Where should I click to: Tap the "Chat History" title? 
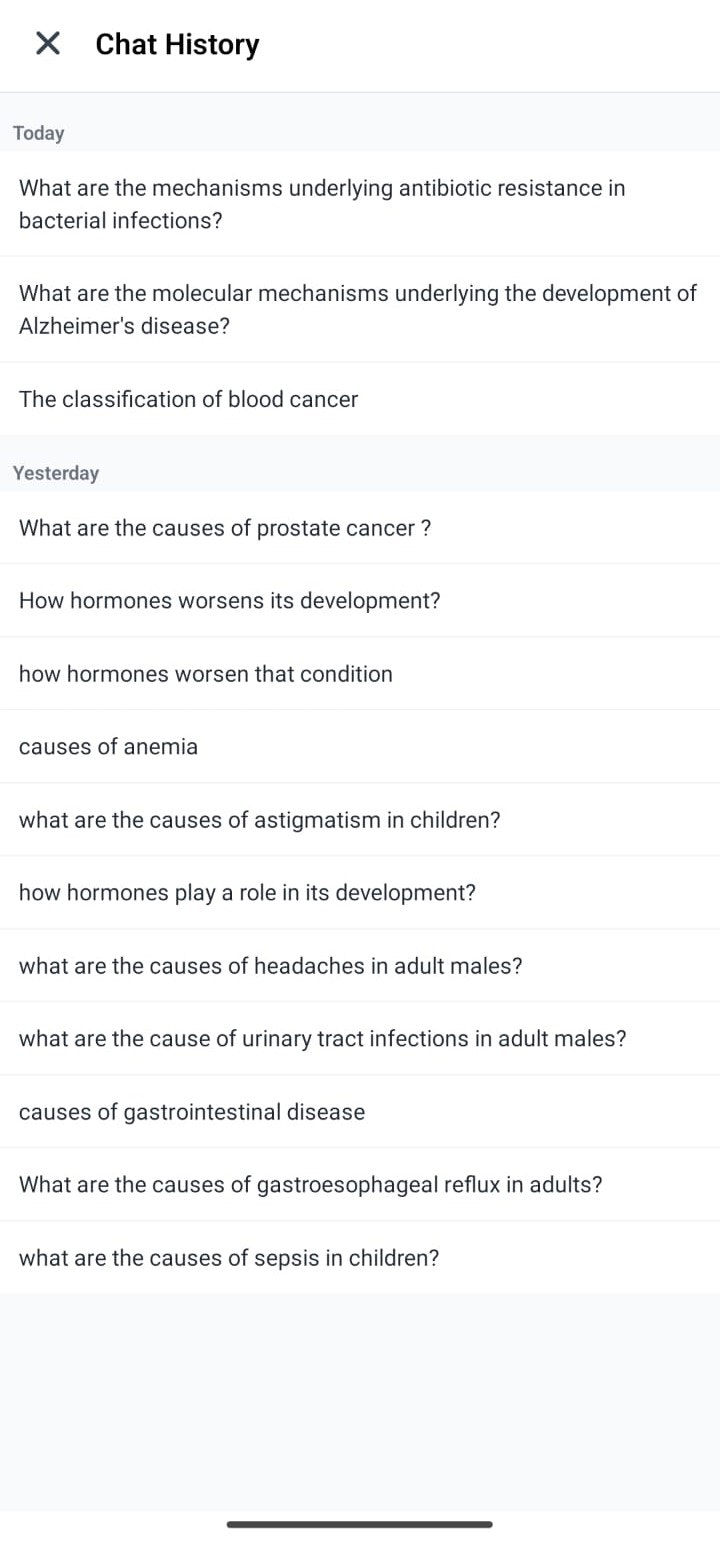point(177,44)
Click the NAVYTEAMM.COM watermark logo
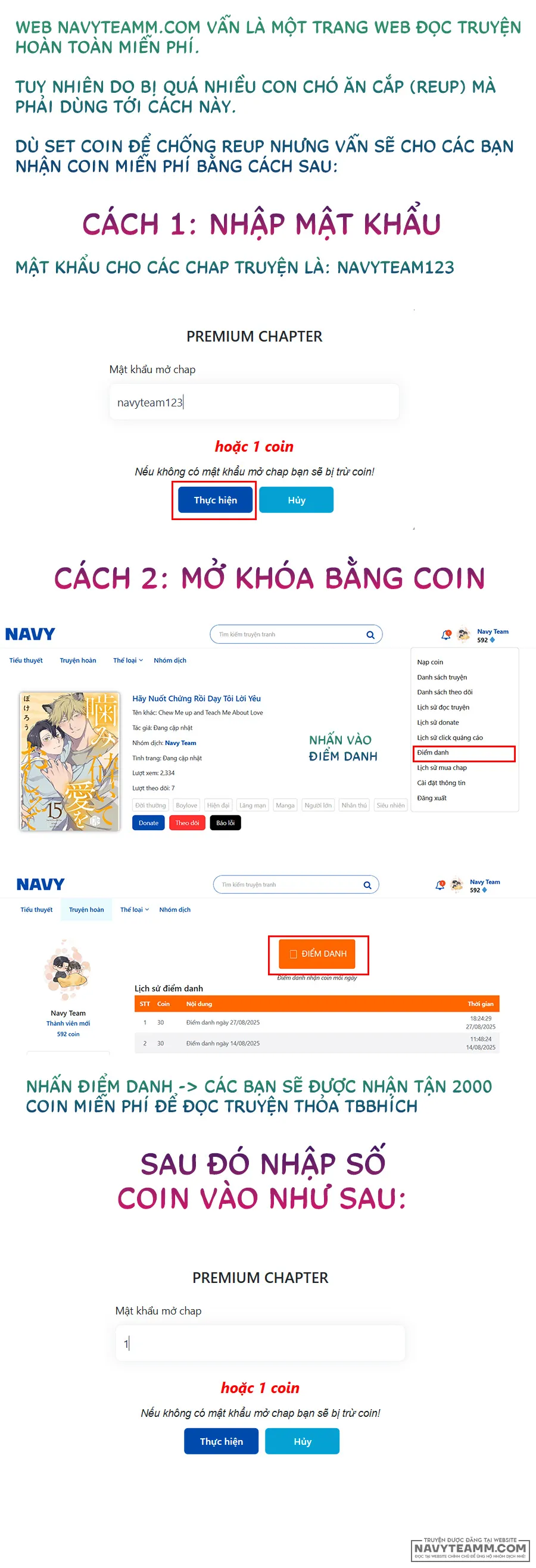This screenshot has width=536, height=1568. (469, 1548)
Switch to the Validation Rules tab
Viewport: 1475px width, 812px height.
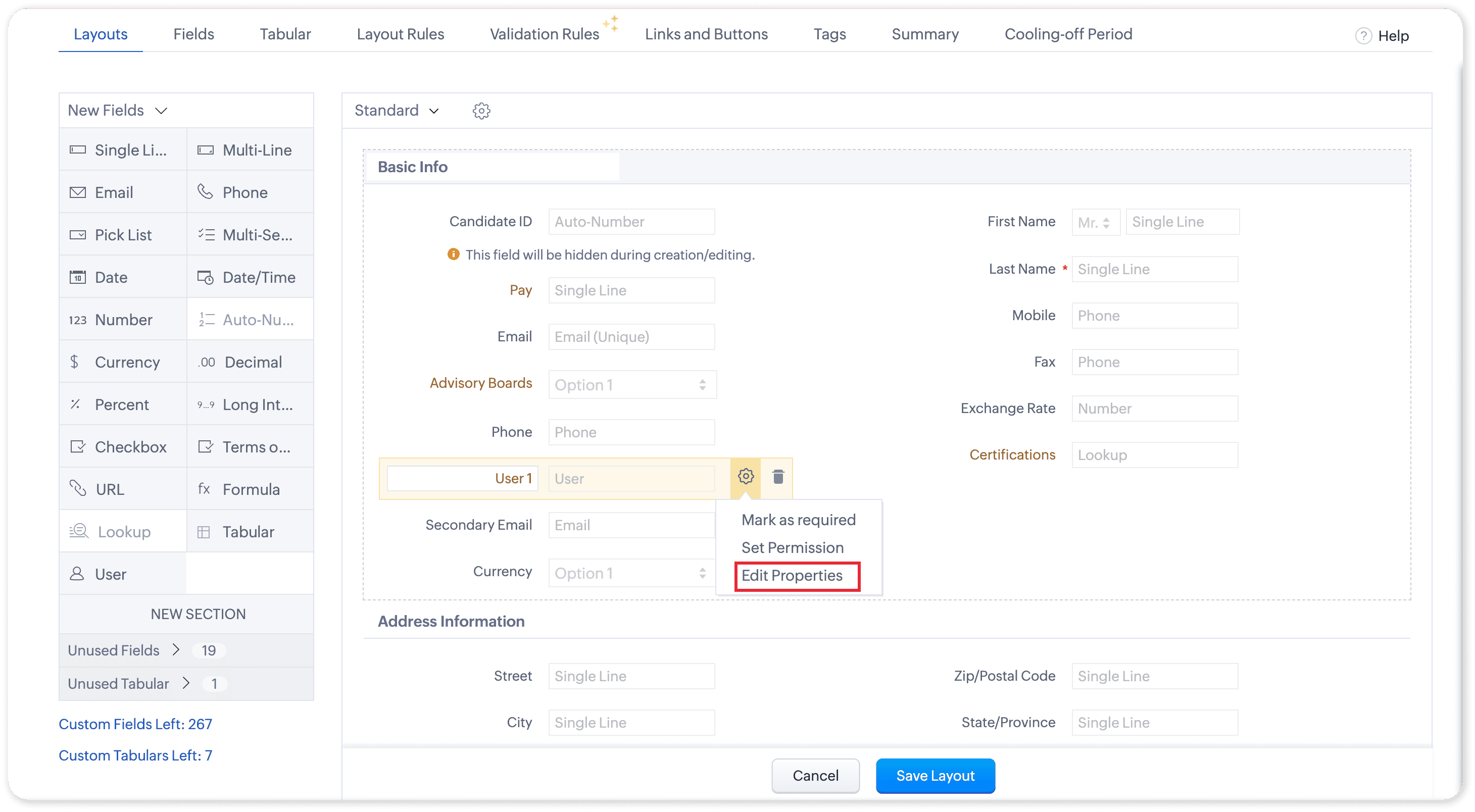point(544,34)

★ ★ ★ ★

● To do
Could you repeat all the records above with "Validation Rules" swapped for "Sharing Settings" and everything else kept the same, leaving out the pictures?

● Output below
Where should I click to: Tap the "Chat History" title? 
point(177,44)
Click the NAVYTEAMM.COM watermark logo
This screenshot has width=536, height=1568. (469, 1548)
Switch to the Sharing Settings tab
Viewport: 1475px width, 812px height.
point(544,34)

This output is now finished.